= LICOPA affair =

The LICOPA affair (l'affaire LICOPA) was a diplomatic conflict between the People's Republic of Congo (Congo-Brazzaville) and Zaire (present-day Democratic Republic of Congo) during the Cold War in the early 1970s. At the time the two neighbouring states found themselves on opposing sides in Cold War politics, with Zaire under Mobutu Sese Seko a Western ally and Congo a socialist state aligned with the Soviet Union.

The Zairean authorities claimed that the Congolese embassy in Kinshasa had functioned as an intermediary between the Congolese League for Peace and Friendship between the Peoples (LIgue COngolaise pour la Paix et l'Amitié entre les peuples, LICOPA; 'licopa' is also the Lingala word for 'secret complot') and Zairean 'subversives'. According to Zaire, LICOPA trained Zairean opposition activists. Several persons accused of involvement with LICOPA were arrested in Zaire, whilst others were forced into exile.
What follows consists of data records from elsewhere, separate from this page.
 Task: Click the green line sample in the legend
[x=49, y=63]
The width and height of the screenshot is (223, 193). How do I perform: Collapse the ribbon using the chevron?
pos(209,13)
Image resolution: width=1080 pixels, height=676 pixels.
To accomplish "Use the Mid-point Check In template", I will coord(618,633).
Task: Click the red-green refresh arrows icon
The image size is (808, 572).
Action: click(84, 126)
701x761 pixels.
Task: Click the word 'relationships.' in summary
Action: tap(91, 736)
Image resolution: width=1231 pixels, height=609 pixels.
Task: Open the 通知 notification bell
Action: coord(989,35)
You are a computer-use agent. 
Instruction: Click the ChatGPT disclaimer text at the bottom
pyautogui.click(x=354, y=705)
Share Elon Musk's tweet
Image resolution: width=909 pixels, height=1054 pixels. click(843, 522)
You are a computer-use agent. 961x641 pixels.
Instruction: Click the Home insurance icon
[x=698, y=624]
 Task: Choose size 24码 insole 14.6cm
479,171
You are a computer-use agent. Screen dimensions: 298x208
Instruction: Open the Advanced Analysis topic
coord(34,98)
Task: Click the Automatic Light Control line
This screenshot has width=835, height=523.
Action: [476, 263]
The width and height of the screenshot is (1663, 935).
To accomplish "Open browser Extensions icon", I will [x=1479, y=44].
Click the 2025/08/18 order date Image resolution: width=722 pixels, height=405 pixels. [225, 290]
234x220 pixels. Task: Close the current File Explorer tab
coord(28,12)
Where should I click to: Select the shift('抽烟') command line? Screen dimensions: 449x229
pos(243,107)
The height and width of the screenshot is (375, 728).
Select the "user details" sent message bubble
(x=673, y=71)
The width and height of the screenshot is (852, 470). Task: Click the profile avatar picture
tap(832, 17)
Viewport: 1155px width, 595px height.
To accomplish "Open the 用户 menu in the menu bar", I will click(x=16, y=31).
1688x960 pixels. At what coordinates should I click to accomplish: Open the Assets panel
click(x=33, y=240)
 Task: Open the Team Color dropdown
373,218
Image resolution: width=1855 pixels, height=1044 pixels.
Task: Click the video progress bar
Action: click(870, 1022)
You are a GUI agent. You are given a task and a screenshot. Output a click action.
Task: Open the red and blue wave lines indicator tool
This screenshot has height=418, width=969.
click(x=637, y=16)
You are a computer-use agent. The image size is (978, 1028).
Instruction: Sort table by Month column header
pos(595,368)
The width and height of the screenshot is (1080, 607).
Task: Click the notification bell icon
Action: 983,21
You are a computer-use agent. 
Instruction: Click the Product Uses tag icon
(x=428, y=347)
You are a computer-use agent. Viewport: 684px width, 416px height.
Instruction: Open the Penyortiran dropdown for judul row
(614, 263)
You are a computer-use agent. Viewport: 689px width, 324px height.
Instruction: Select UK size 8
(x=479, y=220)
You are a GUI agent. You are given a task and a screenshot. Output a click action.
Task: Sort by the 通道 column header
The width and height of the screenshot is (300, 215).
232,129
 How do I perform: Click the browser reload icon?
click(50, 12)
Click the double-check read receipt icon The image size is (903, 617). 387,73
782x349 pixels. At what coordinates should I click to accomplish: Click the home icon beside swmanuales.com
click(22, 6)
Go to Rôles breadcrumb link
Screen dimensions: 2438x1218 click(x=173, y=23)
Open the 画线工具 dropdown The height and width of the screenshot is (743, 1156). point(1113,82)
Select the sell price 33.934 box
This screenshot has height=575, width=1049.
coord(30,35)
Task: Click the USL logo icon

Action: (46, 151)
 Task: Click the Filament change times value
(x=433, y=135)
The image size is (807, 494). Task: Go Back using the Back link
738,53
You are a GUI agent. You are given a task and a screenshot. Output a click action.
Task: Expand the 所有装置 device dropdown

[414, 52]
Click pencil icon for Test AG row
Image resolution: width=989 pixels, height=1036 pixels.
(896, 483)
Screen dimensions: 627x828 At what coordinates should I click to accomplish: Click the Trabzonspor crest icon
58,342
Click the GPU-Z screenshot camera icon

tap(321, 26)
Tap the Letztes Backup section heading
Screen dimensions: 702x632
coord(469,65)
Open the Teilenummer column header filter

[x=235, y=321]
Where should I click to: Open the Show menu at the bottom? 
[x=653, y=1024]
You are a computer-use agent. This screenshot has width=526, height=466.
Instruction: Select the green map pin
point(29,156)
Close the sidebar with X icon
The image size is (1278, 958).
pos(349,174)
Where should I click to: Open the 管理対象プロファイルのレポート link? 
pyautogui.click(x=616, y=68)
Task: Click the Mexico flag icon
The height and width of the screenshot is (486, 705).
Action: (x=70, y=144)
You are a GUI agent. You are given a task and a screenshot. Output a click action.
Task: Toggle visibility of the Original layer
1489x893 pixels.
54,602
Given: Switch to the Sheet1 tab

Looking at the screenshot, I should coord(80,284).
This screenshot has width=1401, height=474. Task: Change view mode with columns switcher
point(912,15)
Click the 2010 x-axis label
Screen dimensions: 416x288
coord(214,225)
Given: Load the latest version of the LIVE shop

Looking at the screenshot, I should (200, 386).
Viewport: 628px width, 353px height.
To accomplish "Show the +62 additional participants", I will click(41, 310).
On August 21, 1971, Zaire declared the Congolese chargé d'affaires in Kinshasa, Lieutenant Eyabo, to be a persona non grata.

In an attempt to revive Congolese-Zairean relations, the Congolese authorities carried out arrests to appease Zaire. One of the arrested was Ando Ibarra, who had been charged in absentia in a Kinshasa court for endangering national security and spreading 'false rumours' in the Zairean army. Ibarra was sentenced to three years imprisonment in Congo.

However, Congo never admitted that there had been any links between Ibarra and Lieutenant Eyado (as charged by Zaire). After being released, Ibarra was banished from Congo for ten years.